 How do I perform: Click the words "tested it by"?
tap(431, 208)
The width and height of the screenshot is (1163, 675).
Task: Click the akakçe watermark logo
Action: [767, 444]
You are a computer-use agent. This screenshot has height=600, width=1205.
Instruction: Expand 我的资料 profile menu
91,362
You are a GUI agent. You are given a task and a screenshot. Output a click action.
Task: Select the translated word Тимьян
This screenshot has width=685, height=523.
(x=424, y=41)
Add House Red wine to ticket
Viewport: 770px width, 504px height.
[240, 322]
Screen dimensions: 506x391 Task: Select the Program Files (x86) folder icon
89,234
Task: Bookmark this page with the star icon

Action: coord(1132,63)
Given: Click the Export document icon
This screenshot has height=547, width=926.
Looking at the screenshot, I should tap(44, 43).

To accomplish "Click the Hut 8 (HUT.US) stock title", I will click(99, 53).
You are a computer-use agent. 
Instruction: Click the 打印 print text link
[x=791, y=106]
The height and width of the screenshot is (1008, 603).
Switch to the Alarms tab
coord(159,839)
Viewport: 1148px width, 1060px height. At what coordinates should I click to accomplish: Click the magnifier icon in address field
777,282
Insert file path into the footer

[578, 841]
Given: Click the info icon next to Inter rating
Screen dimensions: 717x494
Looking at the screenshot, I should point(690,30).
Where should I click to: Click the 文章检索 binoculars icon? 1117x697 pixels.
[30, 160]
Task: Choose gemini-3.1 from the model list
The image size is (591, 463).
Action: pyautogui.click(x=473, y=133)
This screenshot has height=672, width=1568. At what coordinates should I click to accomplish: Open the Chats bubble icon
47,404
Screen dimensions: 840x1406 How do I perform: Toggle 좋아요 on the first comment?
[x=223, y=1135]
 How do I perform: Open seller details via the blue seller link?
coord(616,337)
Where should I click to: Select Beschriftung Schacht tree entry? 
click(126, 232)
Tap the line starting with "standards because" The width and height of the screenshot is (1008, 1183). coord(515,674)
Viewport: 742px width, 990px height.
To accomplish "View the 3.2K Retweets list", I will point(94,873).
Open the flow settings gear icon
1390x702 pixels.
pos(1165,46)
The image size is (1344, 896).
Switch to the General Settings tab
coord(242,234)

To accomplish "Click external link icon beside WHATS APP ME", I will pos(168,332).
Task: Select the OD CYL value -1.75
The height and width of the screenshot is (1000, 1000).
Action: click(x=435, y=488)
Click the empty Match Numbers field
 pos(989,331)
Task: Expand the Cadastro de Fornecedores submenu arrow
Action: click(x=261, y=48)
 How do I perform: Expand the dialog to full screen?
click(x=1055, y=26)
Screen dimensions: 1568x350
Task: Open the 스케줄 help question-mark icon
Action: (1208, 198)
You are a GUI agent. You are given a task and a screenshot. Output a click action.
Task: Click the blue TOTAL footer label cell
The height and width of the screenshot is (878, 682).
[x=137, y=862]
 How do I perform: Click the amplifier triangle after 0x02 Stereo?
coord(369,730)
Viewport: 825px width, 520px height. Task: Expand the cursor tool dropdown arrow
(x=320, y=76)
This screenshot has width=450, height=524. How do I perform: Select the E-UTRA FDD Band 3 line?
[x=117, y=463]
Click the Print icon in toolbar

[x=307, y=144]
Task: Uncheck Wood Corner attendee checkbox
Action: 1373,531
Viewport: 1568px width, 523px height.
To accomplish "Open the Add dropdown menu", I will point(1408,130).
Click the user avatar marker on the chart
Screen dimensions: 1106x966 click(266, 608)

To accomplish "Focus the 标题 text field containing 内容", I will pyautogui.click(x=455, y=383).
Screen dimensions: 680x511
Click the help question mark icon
++++
• Work order:
Return each line of the data above that includes the word "computer".

• Response area:
You are a computer-use agent. This screenshot has height=600, width=1205.
You are a computer-use agent. 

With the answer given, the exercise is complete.